Denunciations of Pakistan by President Obama and British prime minister David Cameron for “promoting terror” misses the point that there will be no peace in Afghanistan without Pakistani involvement. Finger wagging by  Cameron is not going to change the inter-dependence between the insurgency in Afghanistan and the Pakistani army which has existed since the Soviet invasion in 1980.

But the link between the Taliban and the Pakistani military is an opportunity as well as a threat. Safe havens within Pakistan are essential to the Taliban, so its leaders will have to join peace talks if Pakistan insists that they do so. Such is the current level of Pakistani engagement in Afghanistan, which is not going to go away, that the Pakistani army must be openly part of any negotiations.

Serious talks about ending the war in Afghanistan have  to bring together the four main players in the conflict:  the US, the Afghan government, Pakistan and the Taliban. The aim of negotiations should be the formation of a national unity government.
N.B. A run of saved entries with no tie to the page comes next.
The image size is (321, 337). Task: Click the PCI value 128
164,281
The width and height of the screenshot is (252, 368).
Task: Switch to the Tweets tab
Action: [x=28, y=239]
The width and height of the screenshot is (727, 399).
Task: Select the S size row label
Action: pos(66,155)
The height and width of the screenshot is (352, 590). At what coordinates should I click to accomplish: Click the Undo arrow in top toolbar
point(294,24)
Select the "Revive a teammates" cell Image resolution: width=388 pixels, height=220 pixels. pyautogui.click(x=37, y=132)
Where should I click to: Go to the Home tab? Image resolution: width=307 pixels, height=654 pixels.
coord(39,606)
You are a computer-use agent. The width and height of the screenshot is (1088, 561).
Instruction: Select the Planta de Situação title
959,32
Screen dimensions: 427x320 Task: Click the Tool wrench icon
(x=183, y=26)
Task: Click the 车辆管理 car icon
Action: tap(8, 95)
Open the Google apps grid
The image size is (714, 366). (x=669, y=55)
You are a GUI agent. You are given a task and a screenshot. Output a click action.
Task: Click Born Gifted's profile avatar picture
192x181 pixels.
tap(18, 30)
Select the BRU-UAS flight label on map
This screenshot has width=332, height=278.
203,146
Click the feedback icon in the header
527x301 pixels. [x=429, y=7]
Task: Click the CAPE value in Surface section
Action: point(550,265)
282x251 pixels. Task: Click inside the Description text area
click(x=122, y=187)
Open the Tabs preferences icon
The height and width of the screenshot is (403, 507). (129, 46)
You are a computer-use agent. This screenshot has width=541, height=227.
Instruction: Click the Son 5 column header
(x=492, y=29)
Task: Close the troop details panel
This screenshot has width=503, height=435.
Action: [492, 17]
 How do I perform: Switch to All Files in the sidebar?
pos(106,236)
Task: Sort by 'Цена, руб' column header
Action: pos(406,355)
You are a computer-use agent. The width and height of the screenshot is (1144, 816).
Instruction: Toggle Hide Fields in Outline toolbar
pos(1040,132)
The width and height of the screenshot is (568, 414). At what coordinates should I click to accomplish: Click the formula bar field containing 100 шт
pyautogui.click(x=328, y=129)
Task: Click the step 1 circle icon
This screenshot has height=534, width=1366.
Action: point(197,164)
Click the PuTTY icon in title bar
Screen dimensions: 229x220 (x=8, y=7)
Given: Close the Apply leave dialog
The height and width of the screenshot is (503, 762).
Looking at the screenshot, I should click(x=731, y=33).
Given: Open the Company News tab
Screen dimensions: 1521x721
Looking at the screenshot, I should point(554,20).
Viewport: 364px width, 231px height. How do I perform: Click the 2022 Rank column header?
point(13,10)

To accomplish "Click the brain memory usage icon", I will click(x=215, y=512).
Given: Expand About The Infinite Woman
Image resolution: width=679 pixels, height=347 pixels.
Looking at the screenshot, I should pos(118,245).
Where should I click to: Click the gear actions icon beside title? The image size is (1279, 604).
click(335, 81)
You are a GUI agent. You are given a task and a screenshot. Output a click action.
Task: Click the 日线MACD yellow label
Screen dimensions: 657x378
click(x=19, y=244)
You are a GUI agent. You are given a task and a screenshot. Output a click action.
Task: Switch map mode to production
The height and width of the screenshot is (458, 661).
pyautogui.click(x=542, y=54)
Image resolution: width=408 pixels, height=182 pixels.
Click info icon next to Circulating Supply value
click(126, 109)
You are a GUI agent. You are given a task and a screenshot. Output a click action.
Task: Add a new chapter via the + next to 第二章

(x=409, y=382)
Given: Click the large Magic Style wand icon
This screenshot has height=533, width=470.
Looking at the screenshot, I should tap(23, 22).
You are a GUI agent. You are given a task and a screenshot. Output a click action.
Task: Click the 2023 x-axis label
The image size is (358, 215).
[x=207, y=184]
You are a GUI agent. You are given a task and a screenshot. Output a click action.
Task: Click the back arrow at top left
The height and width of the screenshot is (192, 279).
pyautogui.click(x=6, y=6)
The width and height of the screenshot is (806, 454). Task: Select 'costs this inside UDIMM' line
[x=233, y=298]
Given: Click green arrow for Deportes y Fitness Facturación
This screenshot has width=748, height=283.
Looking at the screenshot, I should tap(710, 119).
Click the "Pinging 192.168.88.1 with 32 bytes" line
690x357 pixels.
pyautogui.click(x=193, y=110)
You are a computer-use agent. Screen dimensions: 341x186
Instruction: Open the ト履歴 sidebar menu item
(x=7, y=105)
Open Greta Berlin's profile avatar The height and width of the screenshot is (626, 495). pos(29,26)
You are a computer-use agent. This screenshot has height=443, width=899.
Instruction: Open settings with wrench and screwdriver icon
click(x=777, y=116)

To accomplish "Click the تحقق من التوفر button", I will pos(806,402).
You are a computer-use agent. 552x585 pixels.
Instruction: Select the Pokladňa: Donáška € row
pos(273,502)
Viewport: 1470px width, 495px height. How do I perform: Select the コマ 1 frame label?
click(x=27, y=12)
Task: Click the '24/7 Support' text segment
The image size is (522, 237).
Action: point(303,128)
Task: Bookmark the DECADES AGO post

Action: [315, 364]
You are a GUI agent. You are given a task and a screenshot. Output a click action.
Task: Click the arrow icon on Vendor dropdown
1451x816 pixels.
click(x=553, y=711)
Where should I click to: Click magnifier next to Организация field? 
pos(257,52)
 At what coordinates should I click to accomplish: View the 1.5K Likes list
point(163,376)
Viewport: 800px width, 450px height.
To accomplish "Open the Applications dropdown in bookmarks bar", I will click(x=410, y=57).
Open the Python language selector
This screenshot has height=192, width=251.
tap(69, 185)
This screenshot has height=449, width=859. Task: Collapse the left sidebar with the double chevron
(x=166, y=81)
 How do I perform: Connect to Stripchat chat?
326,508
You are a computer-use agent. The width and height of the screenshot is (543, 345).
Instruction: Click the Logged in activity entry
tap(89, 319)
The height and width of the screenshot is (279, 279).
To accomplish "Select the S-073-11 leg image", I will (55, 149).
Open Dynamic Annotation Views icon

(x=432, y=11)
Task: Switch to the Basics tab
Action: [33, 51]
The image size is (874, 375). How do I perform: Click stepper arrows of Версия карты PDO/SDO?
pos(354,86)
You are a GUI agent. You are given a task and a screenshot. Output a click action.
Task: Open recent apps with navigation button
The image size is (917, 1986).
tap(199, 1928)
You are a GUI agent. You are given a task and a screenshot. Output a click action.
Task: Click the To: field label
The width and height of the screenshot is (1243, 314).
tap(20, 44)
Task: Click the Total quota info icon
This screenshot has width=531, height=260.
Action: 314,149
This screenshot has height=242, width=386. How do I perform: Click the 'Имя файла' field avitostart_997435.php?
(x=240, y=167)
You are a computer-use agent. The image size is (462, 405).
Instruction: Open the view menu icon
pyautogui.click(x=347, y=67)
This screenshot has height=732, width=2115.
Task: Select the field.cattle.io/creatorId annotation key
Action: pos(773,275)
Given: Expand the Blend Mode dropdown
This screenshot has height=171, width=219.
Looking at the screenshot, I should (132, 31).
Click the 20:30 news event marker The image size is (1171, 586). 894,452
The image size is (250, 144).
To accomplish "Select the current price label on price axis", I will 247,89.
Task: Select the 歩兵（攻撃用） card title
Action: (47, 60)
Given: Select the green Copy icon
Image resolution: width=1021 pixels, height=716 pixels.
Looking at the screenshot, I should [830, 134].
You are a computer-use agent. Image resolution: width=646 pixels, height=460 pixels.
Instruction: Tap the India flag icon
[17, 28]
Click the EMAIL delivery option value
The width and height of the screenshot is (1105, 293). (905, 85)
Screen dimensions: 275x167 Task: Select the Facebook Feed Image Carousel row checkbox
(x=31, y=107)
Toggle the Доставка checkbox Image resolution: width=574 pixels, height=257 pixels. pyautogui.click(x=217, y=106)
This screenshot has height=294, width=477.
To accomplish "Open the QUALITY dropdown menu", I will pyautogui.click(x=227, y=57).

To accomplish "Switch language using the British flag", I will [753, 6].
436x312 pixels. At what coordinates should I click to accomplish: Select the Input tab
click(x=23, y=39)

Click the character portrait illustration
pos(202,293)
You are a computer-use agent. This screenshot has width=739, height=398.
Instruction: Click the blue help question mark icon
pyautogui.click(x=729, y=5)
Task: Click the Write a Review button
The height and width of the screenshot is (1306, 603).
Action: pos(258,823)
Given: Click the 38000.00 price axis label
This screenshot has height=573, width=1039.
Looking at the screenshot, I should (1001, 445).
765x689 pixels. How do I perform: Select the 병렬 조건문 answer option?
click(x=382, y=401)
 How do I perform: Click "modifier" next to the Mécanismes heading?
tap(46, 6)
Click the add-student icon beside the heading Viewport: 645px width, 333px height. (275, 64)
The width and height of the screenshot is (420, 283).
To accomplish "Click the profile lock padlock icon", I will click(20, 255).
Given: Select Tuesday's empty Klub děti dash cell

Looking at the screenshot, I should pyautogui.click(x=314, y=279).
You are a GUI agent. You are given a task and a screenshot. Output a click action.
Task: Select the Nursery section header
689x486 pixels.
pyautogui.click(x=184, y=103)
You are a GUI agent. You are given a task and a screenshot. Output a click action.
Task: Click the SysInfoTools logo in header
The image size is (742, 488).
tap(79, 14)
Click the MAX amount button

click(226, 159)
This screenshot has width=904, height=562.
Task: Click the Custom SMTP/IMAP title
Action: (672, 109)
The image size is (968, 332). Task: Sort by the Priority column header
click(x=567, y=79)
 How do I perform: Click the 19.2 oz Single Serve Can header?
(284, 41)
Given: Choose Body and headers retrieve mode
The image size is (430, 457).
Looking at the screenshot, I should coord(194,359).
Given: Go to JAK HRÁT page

Other initiatives such as the plan for Western states to pledge money to pay off members of the Taliban who defect to the side of the Kabul government are absurd and self-deceiving, since the Taliban think they are winning. Their leaders openly comment that the US would not have sacked two of its commanders-in-chief in Afghanistan in under a year if it thought they were pursuing a successful strategy. Commitments by President Obama and David Cameron about dates for a withdrawal of troops, even if these are conditional on political and military progress, show that neither leader feels politically strong enough to send more soldiers. For the US-led coalition time is fast running out.

Not only is the war against the Taliban not being won, but the insurgents are growing stronger and the government in Kabul weaker, despite 30,000 US troop reinforcements. Heavily publicised campaigns, like that to re-occupy a few farming villages at Marja in Helmand province, have failed to evict the local Taliban fighters. This lack of progress is telling given that there are only an estimated 28,000 Taliban fighters facing over 145,000 NATO and 97,000 Afghan army troops.

The reasons for this failure include the opposition of ordinary Afghans to the occupation of their towns and villages by foreign troops, the discrediting of the Afghan government of President Hamid Karzai because of the fraudulent election in August 2009, and the belief among Afghans that he runs a regime of warlords and racketeers.  “As a result,” said one Afghan expert, “the insurgency is popular among Afghans even where the Taliban is not.”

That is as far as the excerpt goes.